◆ **EXERCISE GOAL**
In the text on backpropagation below, which optimization method is named as an example for adjusting the network's weights once the gradients have been calculated?

◆ **EXERCISE PASSAGE**
==========
What is backpropagation (How a neural network is trained)

Backpropagation is the optimization algorithm used to train neural networks. It is a gradient calculation method that allows for the calculation of the error gradients with respect to the weights of each neuron in the network, using the chain rule.

The backpropagation process begins with a forward pass step in which inputs are presented to the network, and predictions are calculated by passing successively through each layer of the network.

Next, the prediction error is calculated by comparing the network predictions to the actual output values. The goal of learning is to minimize this error.

From the prediction error, backpropagation calculates the error gradient with respect to each weight in the network, using the chain rule to calculate the gradients through the layers of the network from the last layer to the first.

Once the gradients have been calculated, they can be used to adjust the weights in the network using an optimization method such as stochastic gradient descent (SGD).

The entire backpropagation process is repeated many times, presenting different training data to the network at each iteration, until the network converges to a solution that minimizes the average prediction error over all training data.

Terminology :

• Batch: subset of the training set
• Epoch: number of times all examples are seen during training
• Iteration: number of batches seen during training

Understanding overfitting and underfitting

We want a network that can make predictions on new data. Depending on how the model is trained, we can encounter two problems:

• Overfitting: This represents a model that has memorized its training data, which works well on the training set but not on validation data. It then makes poor predictions on new data because they are not exactly the same as those in the training set. To remedy this, we need to improve the model's flexibility, for example, by using regularization concepts or early stopping.

• Underfitting: This represents a model that cannot deduce information from the data set. It does not learn enough and makes poor predictions on the training set. Therefore, the network needs to be more complex because it is not suitable for the types of input data. It is unable to capture the relationship between input data and their label.

In the case where the network's accuracy is not good on either the training set or the validation set, it means that the network has not had enough time to learn from the data. Therefore, we need to increase the number of iterations or increase the size of the data set.

Network regularization with Dropout

Dropout is a regularization technique used to reduce overfitting in deep neural networks. The aim is to promote feature extraction independently to learn more general and diverse characteristics. This involves "turning off" or deactivating certain neurons of the model in a random manner in the same layer, which will not contribute to the feedforward phase or backpropagation phase. From the network's perspective, this amounts to instantiating the output value of an activation function to 0.
==========
◆ **GIVEN INFORMATION**
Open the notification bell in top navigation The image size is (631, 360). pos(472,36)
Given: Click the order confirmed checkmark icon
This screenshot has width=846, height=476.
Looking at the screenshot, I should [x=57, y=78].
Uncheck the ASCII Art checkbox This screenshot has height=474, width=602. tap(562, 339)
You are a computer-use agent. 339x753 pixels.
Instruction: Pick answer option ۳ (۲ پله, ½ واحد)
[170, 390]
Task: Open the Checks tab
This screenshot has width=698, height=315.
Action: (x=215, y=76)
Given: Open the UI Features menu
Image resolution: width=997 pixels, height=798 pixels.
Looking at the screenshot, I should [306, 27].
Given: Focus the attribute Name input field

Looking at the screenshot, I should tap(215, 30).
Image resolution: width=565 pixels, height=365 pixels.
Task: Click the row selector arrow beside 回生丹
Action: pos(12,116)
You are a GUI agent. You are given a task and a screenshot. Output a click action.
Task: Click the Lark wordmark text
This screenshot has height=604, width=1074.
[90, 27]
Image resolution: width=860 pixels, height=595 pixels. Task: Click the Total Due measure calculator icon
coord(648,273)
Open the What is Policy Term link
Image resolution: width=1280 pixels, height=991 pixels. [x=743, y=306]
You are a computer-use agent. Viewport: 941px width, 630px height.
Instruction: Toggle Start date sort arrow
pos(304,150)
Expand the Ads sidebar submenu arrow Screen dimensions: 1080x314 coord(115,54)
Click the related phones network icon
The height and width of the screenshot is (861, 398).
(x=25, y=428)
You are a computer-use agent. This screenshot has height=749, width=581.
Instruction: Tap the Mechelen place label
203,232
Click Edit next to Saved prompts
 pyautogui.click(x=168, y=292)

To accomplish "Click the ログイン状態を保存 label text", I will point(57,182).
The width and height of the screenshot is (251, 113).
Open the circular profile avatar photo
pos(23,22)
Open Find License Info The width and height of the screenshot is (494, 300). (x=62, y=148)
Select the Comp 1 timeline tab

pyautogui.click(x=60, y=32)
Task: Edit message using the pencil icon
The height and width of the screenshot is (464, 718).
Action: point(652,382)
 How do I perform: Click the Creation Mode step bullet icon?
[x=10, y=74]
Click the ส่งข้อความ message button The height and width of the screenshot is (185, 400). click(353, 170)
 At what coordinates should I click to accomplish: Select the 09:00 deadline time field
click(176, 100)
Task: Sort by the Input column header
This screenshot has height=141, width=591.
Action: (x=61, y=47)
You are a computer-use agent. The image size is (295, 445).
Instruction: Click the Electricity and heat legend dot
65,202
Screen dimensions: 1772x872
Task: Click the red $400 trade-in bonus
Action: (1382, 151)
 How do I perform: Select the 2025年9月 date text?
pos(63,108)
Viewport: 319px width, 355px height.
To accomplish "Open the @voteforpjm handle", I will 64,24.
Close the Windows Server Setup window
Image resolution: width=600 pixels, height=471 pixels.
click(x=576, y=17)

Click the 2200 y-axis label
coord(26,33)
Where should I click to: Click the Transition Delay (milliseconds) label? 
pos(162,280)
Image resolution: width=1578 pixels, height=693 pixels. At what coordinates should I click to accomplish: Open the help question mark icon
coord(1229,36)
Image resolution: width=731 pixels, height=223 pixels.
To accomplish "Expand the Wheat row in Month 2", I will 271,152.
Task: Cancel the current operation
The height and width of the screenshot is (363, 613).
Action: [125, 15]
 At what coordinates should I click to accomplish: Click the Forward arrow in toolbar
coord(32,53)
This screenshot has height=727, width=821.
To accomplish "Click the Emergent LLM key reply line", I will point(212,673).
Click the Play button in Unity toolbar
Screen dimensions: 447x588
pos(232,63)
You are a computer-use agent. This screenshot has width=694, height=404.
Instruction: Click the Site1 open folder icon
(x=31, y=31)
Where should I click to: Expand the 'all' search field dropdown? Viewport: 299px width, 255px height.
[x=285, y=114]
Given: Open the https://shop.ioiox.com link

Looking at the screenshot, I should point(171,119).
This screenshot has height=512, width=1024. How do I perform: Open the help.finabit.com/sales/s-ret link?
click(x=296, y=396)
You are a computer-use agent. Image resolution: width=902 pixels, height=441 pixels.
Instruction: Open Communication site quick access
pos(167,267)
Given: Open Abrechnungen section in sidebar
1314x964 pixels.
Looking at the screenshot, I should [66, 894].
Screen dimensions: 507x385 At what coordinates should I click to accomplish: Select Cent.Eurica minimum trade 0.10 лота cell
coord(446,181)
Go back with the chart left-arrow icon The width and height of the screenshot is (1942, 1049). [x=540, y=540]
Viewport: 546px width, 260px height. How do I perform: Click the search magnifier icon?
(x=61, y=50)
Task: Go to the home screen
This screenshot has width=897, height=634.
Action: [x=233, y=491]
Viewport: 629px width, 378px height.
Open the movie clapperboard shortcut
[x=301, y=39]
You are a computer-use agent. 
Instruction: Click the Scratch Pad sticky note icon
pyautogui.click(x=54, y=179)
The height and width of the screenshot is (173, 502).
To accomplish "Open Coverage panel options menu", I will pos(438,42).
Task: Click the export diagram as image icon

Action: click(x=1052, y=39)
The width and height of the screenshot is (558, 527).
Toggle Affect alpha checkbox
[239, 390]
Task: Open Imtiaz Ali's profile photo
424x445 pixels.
==========
◆ **RESPONSE**
Stochastic gradient descent (SGD).